原文抜粋
#####

ツアー中断前より着実に成長している大坂。この後の活躍にも期待だ。(C)GettyImages

ツアー中断前より着実に成長している大坂。この後の活躍にも期待だ。(C)GettyImages

 大きなストライドでベースライン上を駆け、ボールの落下点に入るや素早く体勢を整えると、鋭くラケットを振り抜きボールを叩く。

「今日の試合は、たとえミスになってもラケットをしっかり振って、打ち合いを支配しようと思っていた」

 試合前の決意通り、全米オープン4回戦でアネット・コンタベイトと戦う大坂なおみは、迷いなくボールを打ち抜きラリー戦を支配した。それは、前哨戦のウェスタン&サザンオープンでの接戦から持ち帰った、反省点でもあったという。
 
 ストロークで真っ向打ち合い、相手を組み伏せるかのようにポイントを重ねたプレーに軸を通すのは、一層強化されたフィジカルだろう。それは単に、筋力や心肺機能の向上をさすのではない。それら強化された機能をテニスの動きへと連動させ、勝利というゴールに直結させている点にある。

 6月末に、新たにフィットネスコーチの中村豊を招いた“チームなおみ”が目指したのも、その地点だ。

 走り、目いっぱい身体を伸ばした可動域限界値に近い状態から、なおかつ体勢を整え力のあるストロークを打つ。そのためのトレーニングを、このツアー中断中に大坂は重点的に行なってきたという。もちろんその背景には、コーチのウィム・フィセッテと中村らの、綿密なコミュニケーションがあった。

#####

作業内容
原文抜粋のうち、「大きなストライドでベースライ」から「コミュニケーションがあった。」までの箇所を一字一句変えずに再掲すること。 レコードは参照しなくてよい。

#####

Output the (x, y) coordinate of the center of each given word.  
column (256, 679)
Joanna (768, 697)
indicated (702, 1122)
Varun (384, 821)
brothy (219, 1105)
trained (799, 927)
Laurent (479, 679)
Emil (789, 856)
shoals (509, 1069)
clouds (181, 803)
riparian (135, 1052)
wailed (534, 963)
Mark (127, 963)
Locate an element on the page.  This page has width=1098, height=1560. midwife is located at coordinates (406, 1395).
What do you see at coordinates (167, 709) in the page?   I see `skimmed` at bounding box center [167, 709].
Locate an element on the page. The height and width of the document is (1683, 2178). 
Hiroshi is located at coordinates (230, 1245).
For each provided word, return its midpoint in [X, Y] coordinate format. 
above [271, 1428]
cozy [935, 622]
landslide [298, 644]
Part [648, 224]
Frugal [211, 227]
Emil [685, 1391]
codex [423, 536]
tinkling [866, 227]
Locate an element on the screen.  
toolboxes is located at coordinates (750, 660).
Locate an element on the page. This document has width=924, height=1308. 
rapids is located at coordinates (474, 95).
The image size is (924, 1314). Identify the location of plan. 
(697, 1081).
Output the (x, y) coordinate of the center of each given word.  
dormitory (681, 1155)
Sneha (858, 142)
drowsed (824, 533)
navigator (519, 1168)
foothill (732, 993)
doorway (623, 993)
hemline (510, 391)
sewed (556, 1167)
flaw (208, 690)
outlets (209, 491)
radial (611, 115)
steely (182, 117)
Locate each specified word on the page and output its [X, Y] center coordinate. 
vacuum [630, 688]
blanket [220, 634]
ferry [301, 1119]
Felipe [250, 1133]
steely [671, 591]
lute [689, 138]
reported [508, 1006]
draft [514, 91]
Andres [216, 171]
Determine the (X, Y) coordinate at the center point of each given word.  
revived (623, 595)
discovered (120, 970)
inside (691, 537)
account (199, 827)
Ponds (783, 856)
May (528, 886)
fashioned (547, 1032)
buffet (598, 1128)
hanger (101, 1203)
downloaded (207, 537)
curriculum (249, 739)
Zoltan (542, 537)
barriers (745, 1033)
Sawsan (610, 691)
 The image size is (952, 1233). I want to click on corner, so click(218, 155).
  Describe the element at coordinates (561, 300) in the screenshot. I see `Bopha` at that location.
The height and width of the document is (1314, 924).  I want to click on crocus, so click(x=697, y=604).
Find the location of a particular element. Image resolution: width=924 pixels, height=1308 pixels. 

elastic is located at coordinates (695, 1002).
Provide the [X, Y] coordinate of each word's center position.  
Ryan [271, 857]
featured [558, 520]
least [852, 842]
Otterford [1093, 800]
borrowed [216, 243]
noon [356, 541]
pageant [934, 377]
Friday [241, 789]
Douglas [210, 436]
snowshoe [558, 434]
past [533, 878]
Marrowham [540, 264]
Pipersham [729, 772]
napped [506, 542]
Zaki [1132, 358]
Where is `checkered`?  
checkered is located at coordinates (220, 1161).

#####

解答例
大きなストライドでベースライン上を駆け、ボールの落下点に入るや素早く体勢を整えると、鋭くラケットを振り抜きボールを叩く。

「今日の試合は、たとえミスになってもラケットをしっかり振って、打ち合いを支配しようと思っていた」

 試合前の決意通り、全米オープン4回戦でアネット・コンタベイトと戦う大坂なおみは、迷いなくボールを打ち抜きラリー戦を支配した。それは、前哨戦のウェスタン&サザンオープンでの接戦から持ち帰った、反省点でもあったという。
 
 ストロークで真っ向打ち合い、相手を組み伏せるかのようにポイントを重ねたプレーに軸を通すのは、一層強化されたフィジカルだろう。それは単に、筋力や心肺機能の向上をさすのではない。それら強化された機能をテニスの動きへと連動させ、勝利というゴールに直結させている点にある。

 6月末に、新たにフィットネスコーチの中村豊を招いた“チームなおみ”が目指したのも、その地点だ。

 走り、目いっぱい身体を伸ばした可動域限界値に近い状態から、なおかつ体勢を整え力のあるストロークを打つ。そのためのトレーニングを、このツアー中断中に大坂は重点的に行なってきたという。もちろんその背景には、コーチのウィム・フィセッテと中村らの、綿密なコミュニケーションがあった。